La sezione "Creative Junctions" è stata curata dalla italiana Gilda Bojardi, caporedattore delle riviste Interni Magazine e GCASA, nonché Chief Planner della Milano Design Week: "L'idea è di proporre una selezione di progetti e prodotti 'glocal'- ha detto Boiardi- per rappresentare la capacità di un oggetto di conservare le caratteristiche specifiche del design del paese di provenienza e, allo stesso tempo, approcciare il mercato mondiale".

 

"Sia sul piano organizzativo che dei contenuti – ha dichiarato l'Ambasciatore d'Italia presso la Repubblica Popolare Cinese Attilio Massimo Iannucci – la mostra rappresenta una importante vetrina per la tradizione e l'eccellenza del design italiano che, assieme ad altri contributi cinesi e internazionali di assoluto spessore, ha collaborato con il comitato organizzativo per l'allestimento e la realizzazione della Triennale. Mi auguro che questa manifestazione, nata sotto i migliori auspici, si arricchisca in futuro di ulteriori realtà di successo del design industriale targato Italia".

 

Ma quanto è importante la partnership con Milano? "Penso che le aziende italiane abbiamo un mercato potenziale straordinario in Cina – dice l'assessore alla Cultura del Comune di Milano Stefano Boeri- soprattutto in ragione del fatto che negli ultimi anni l'aumento del reddito ha reso accessibile per il ceto medio cinese  tutto un sistema di utensili, arredi e qualità della vita tra cui rientra il design.  L'idea del gemellaggio con la Triennale di Milano è un'idea forte, andrà riorganizzata in maniera molto più grande l'anno prossimo. Ma da un lato, se questo mercato è straordinario, dall'altro si tratta di un contesto complicato.

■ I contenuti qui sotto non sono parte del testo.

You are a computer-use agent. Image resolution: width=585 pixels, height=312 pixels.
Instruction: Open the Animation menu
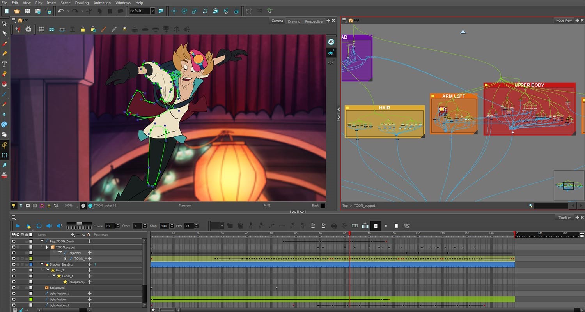tap(102, 3)
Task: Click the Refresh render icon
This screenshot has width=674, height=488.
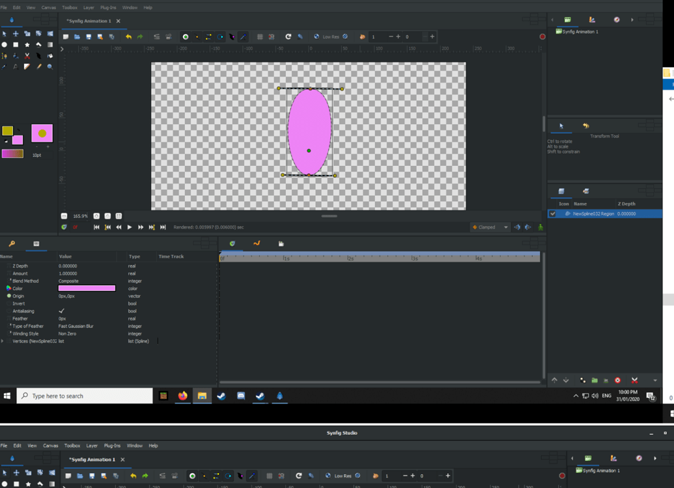Action: pos(288,37)
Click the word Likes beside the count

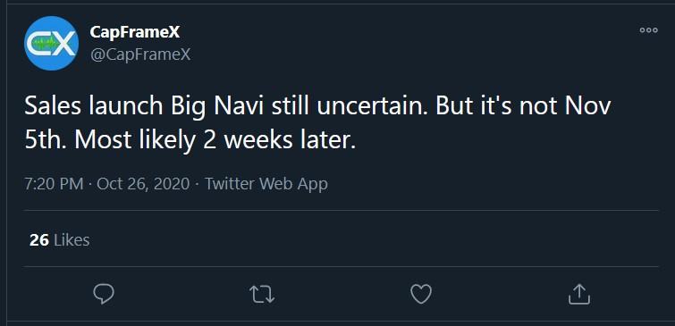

Spesso le aziende italiane si sono mosse in maniera un po' arrogante, pensando che bastasse venire qui e mostrare le loro bellissime cose, ma quelle che hanno avuto successo sono solo quelle che hanno mostrato ostinazione, modestia, e intelligenza".

 

Completano la prima Triennale del Design di Pechino le esibizioni "Rethinking Bamboo" (sugli impieghi alternativi del bambù), "Reason-Design-Emotion", e "What If", che forse delude un po' per la poca voglia di osare nell'immaginazione di presenti e futuri alternativi.

 

In programma al Museo Nazionale di Pechino fino al prossimo 17 ottobre.